Hingga akhir 2020, porsi energi baru dan terbarukan di Indonesia baru mencapai 11,51%. Sedangkan, dalam rencana pembangunan jangka menengah nasional (RPJMN) 2020-2024, peran energi baru dan terbarukan di 2020 seharusnya mencapai 13,4%. 

Target bauran energi pada 2025 adalah 23%. Bercermin pada pengalaman lima tahun terakhir, angka itu menjadi sangat ambisius.

Transisi pembangunan rendah karbon bukan hal yang mudah. Selama ini, pembangkit dari batu bara memberikan harga jual paling murah dibandingkan pembangkit EBT. 

Pemerintah berkepentingan untuk tetap menjaga agar harga listrik terjangkau masyarakat. Hal ini juga penting untuk menjaga subsidi listrik secara bertahap dapat diturunkan. 

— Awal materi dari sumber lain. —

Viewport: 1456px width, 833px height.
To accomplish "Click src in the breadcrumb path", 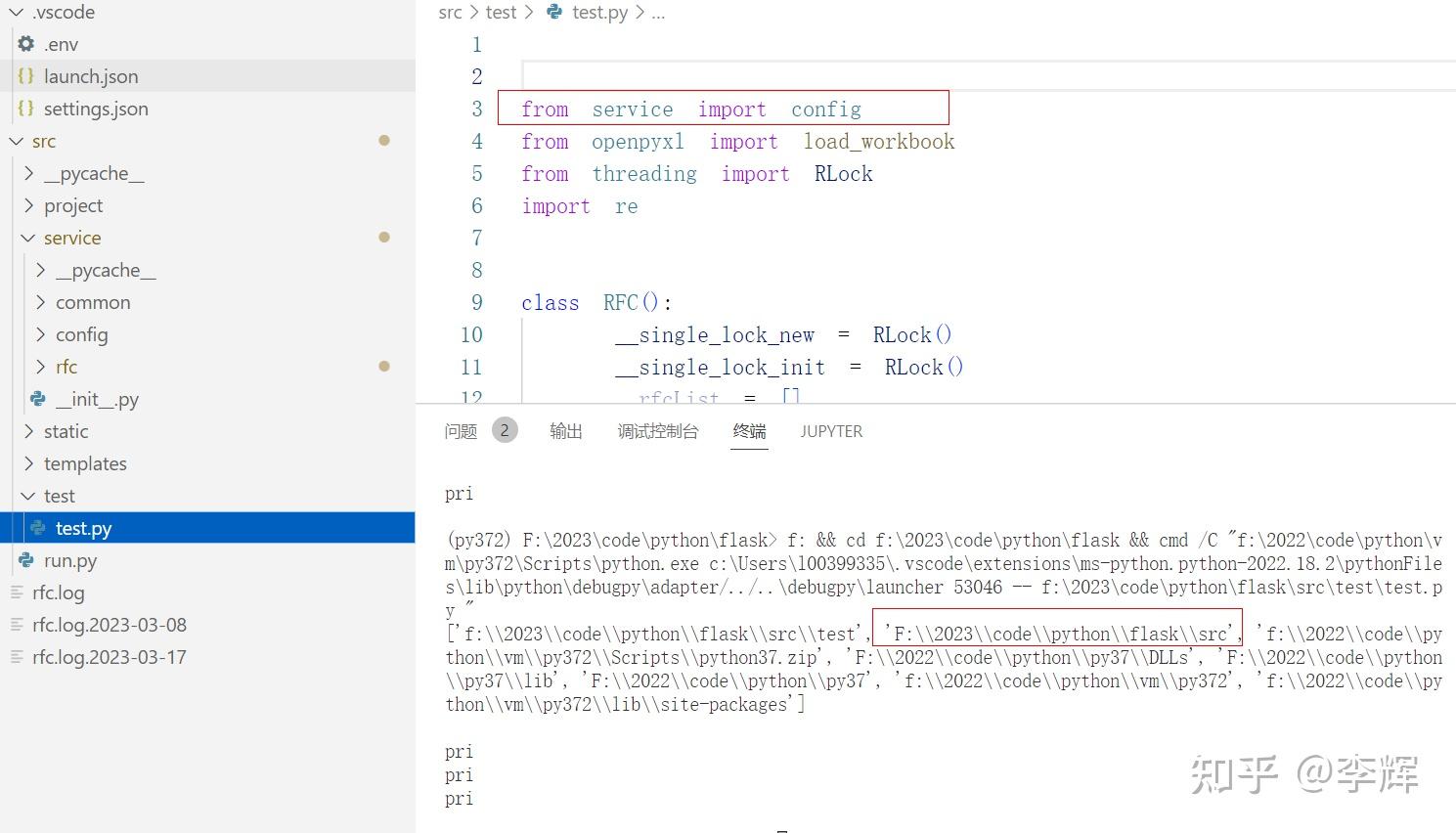I will 450,12.
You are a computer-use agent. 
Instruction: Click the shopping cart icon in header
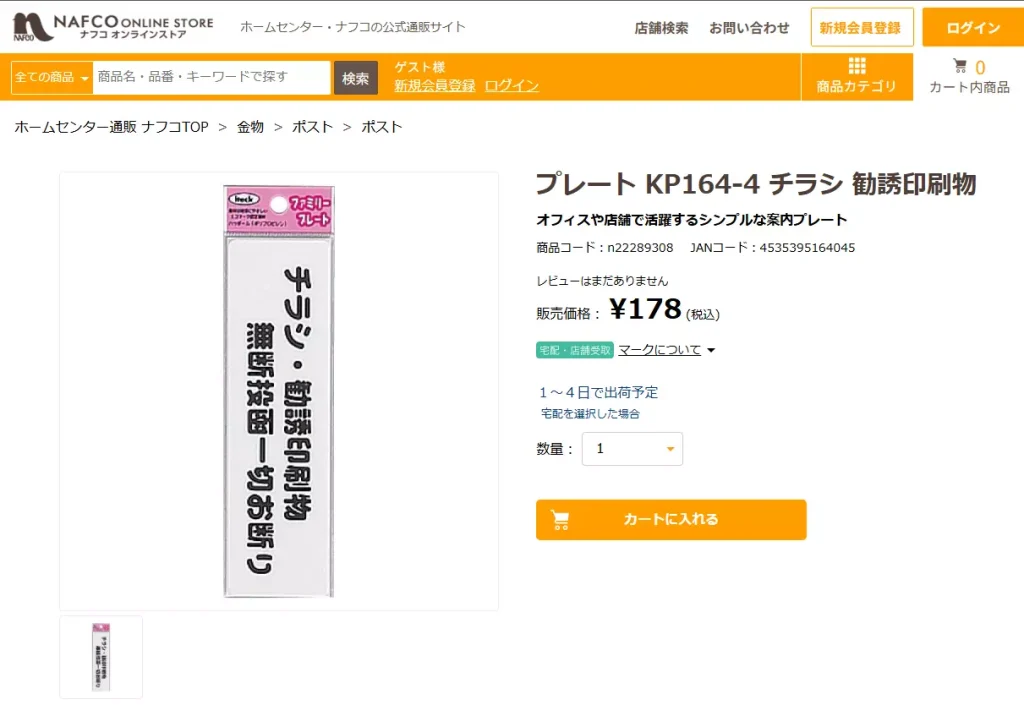960,67
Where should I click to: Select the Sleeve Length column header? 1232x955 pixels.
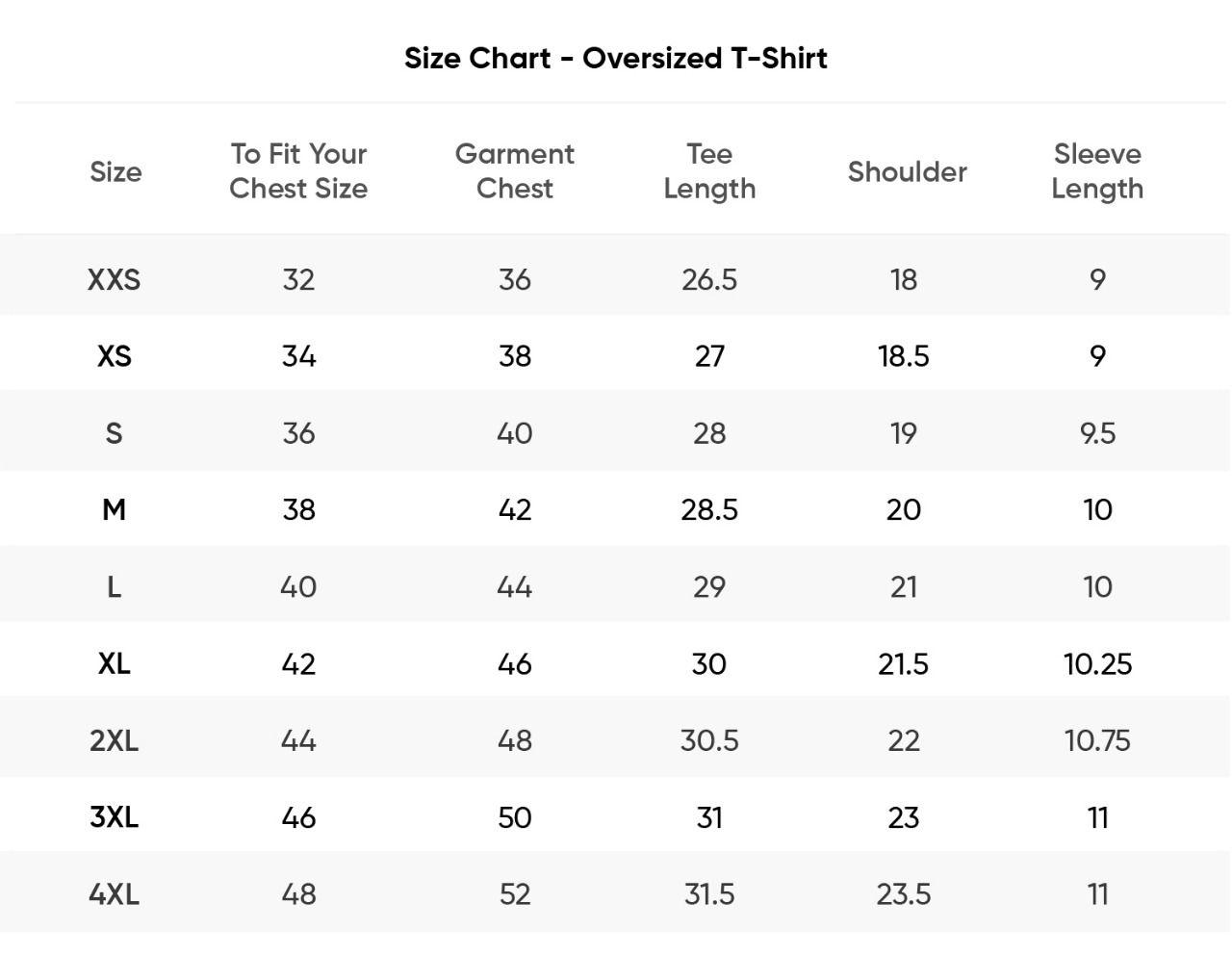pyautogui.click(x=1097, y=170)
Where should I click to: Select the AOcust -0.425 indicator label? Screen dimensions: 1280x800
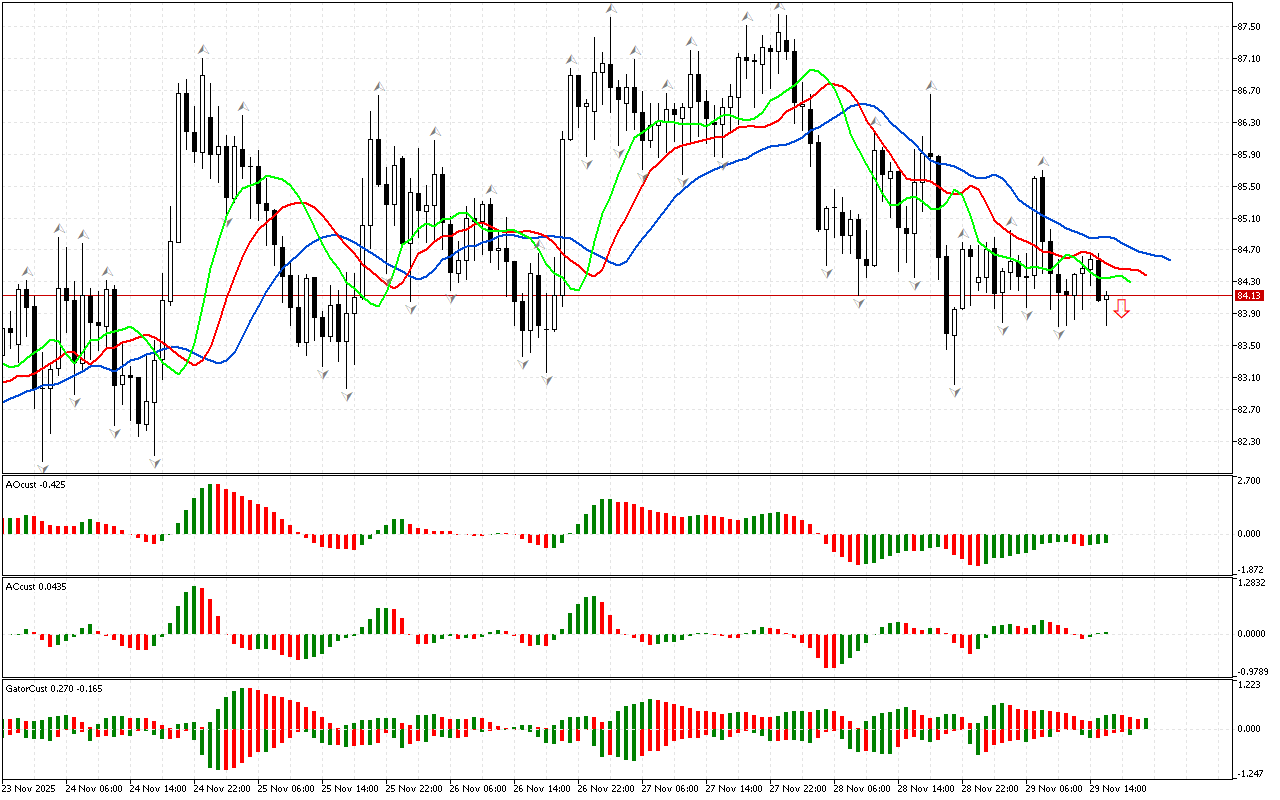click(36, 484)
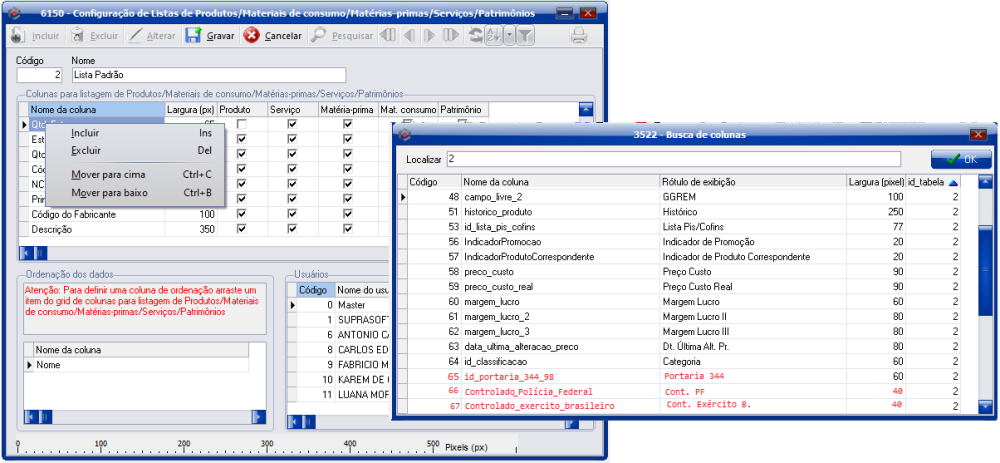The height and width of the screenshot is (463, 1000).
Task: Click the red Cancelar X icon
Action: 252,36
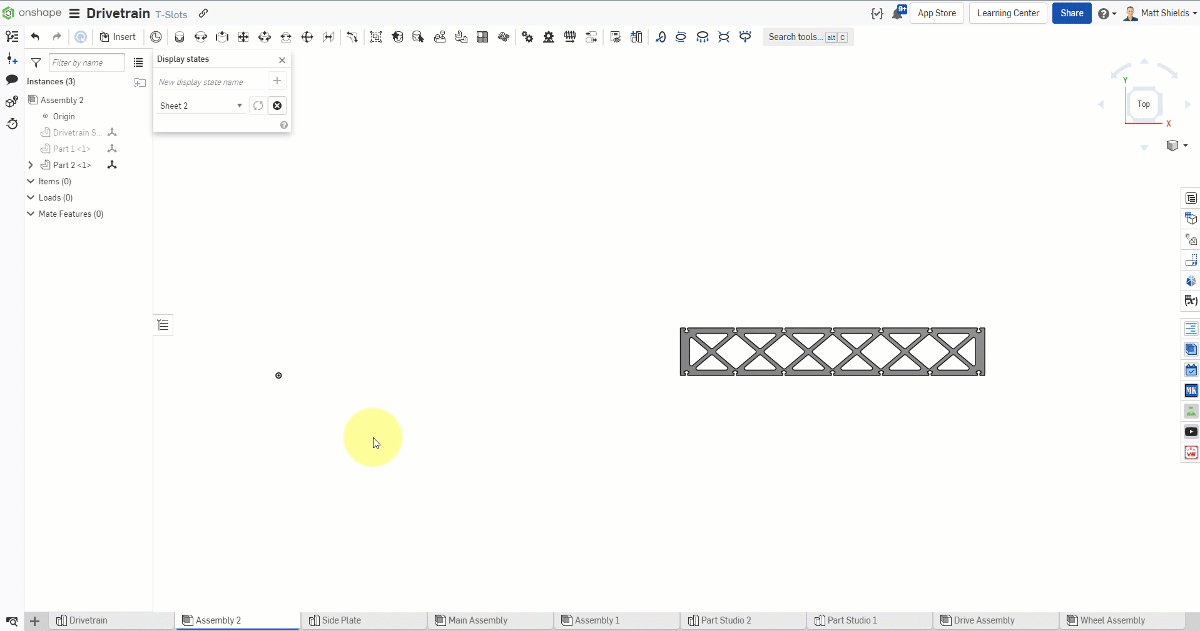The height and width of the screenshot is (631, 1200).
Task: Open the video tutorials icon in right sidebar
Action: (1190, 431)
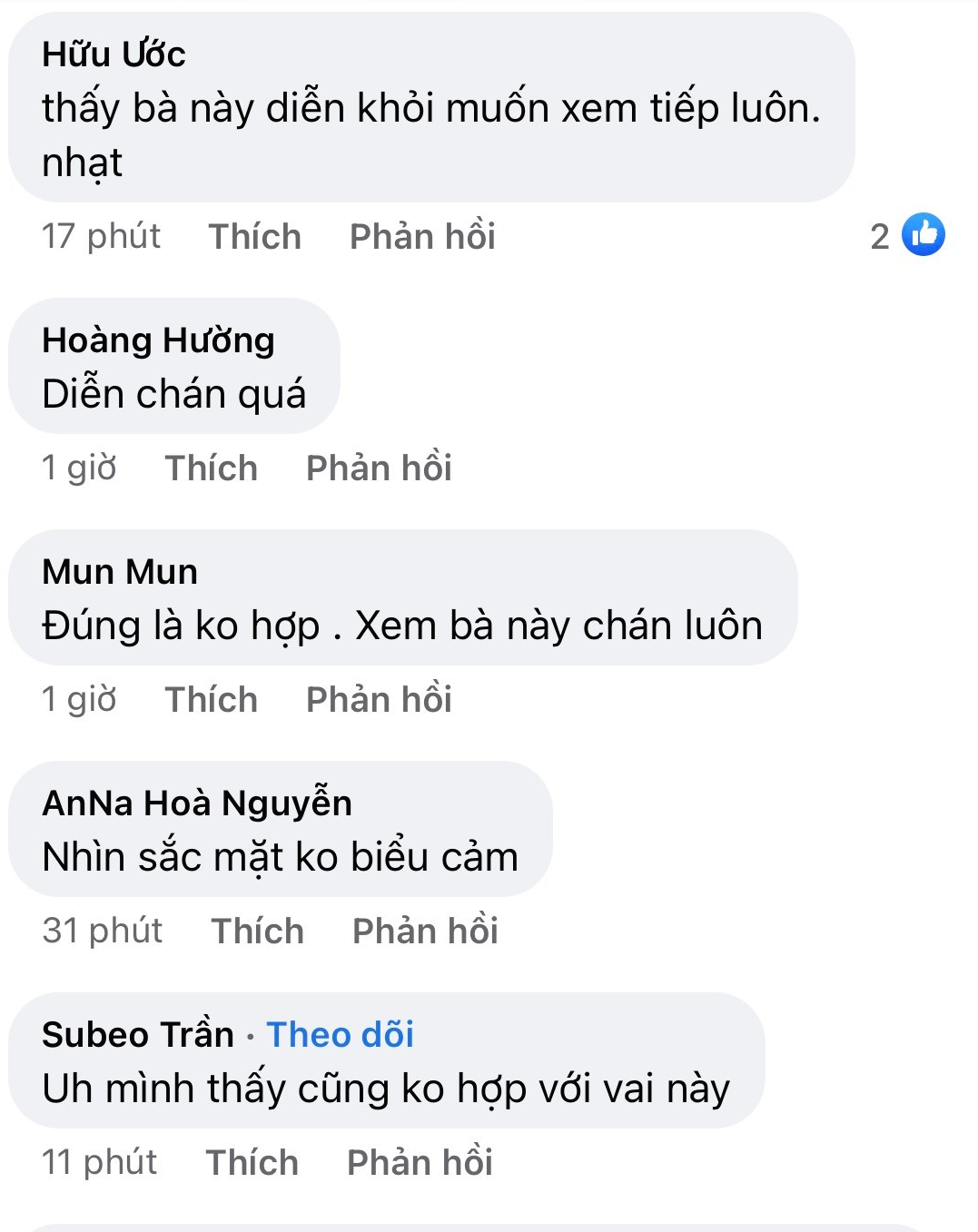Like Hoàng Hường's comment
The image size is (978, 1232).
tap(211, 468)
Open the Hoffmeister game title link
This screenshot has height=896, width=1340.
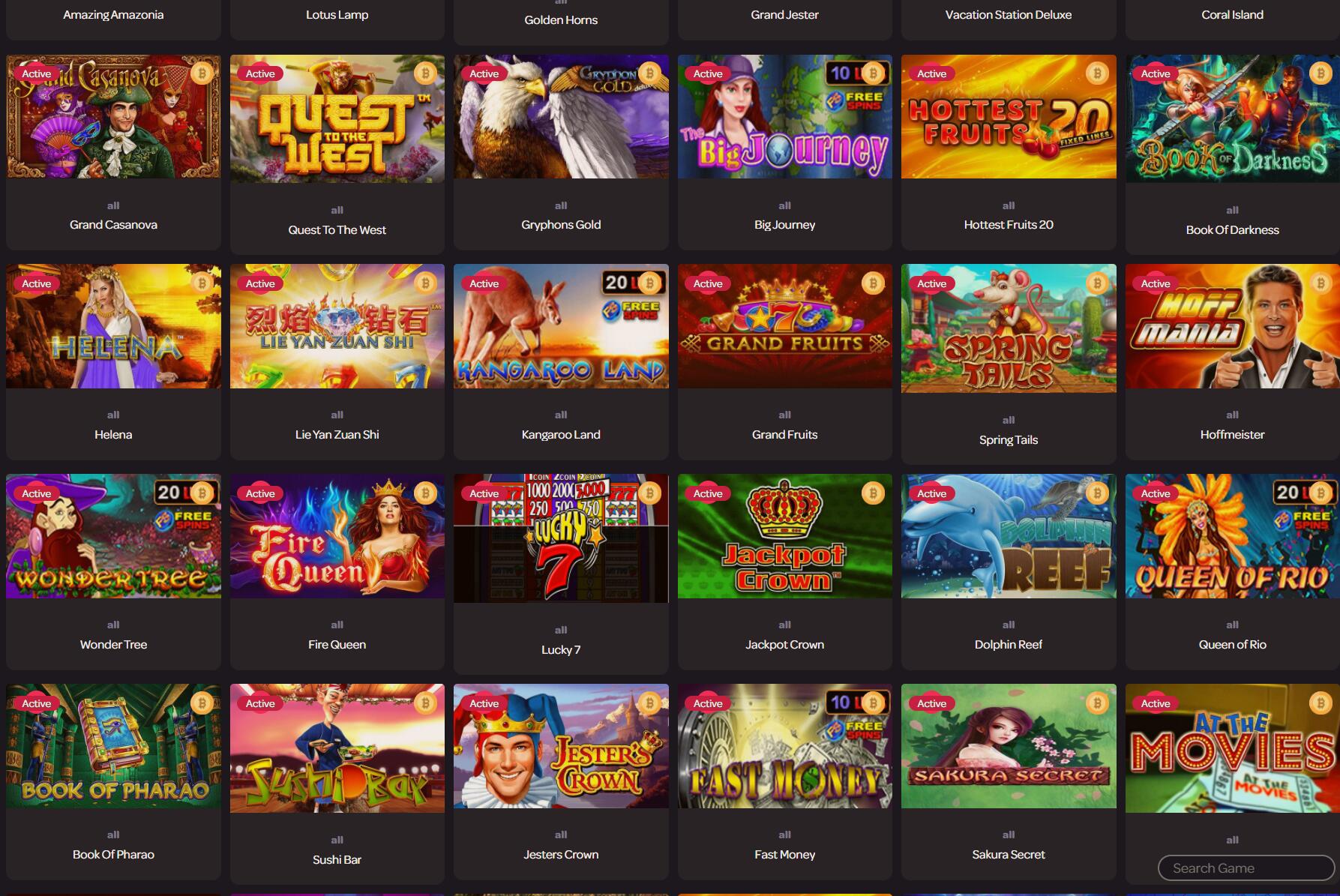pos(1232,434)
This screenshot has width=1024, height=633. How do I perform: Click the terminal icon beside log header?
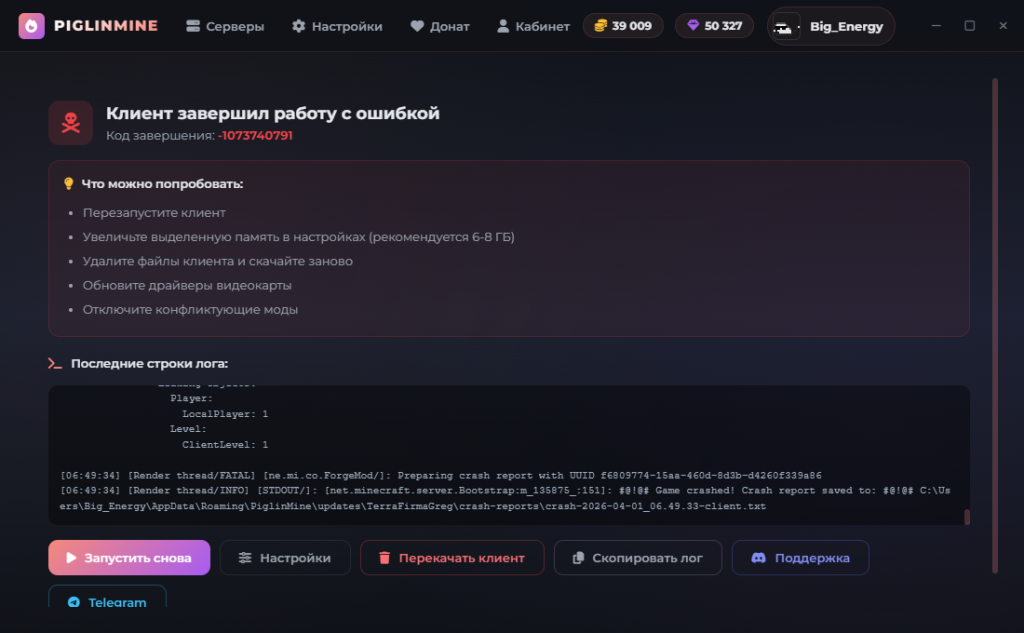(55, 364)
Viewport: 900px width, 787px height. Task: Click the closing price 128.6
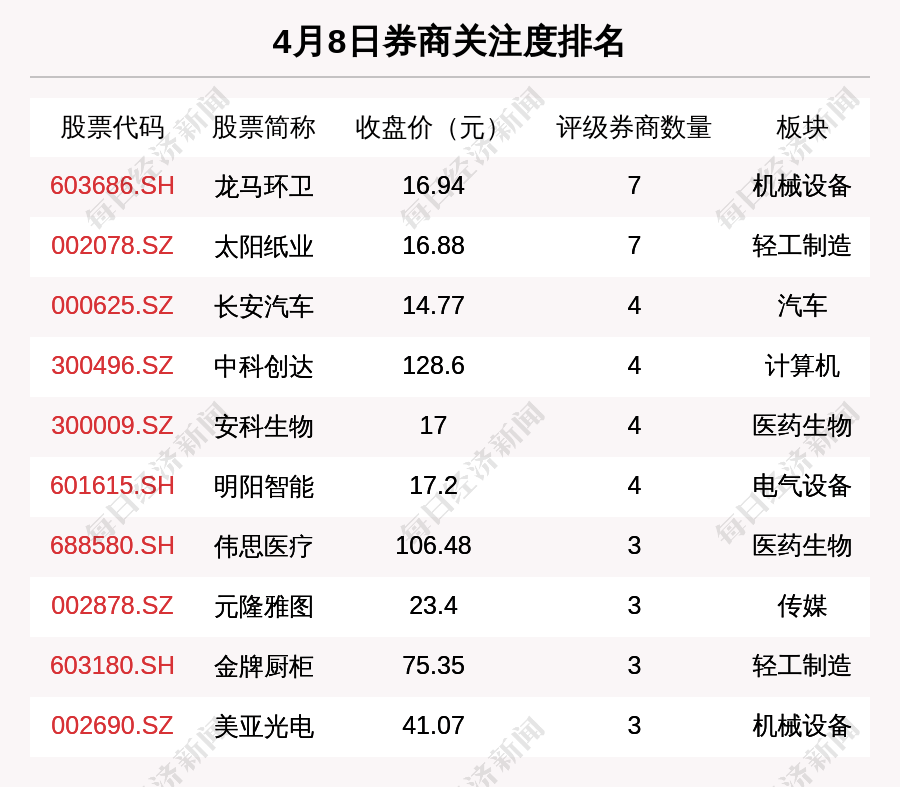coord(433,366)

Ekonom Center of Reform on Economics (Core) Yusuf Rendy Manilet mengatakan penerapan pajak karbon, secara teori, menjadi salah satu solusi yang bisa diterapkan untuk menekan kenaikan emisi gas rumah kaca.

Namun, ada beberapa hal yang perlu diperhatikan dalam penerapannya. Pemerintah seharusnya peduli terhadap efek dan biaya kebijakan dari penerapan pajak karbon. 

Efek negatifnya, misalnya, peningkatan pengangguran karena potensi peningkatan biaya listrik yang lebih mahal. Belum lagi pada sektor pertambangan yang pasti berdampak pada kebijakan pajak karbon, seperti yang terjadi di Australia. 

Hal lain adalah analisis cost-benefit. Australia melakukan analisis ini hanya dari sudut pajak karbon saja dan belum melihat dari berbagai pilihan, misalnya opsi mempertahankan kondisi eksisting.

Pelajaran lain dari Negeri Kanguru adalah penerapan pajak karbon di level rumah tangga. Pemerintah di sana memberikan kompensasi pada beberapa wajib pajak. "Ini tentu akan menjadi tantangan bagi Indonesia dengan rasio pajak yang relatif masih rendah," ujarnya.

Yang tak kalah penting, pajak karbon sulit direalisasikan jika tidak ada dukungan kuat dari sisi politik. Jika dilihat dari penurunan emisi karbon di Australia, maka tidak mudah bagi pemerintah Indonesia untuk mencari titik tengah tantangan dan manfaat pajak karbon tersebut.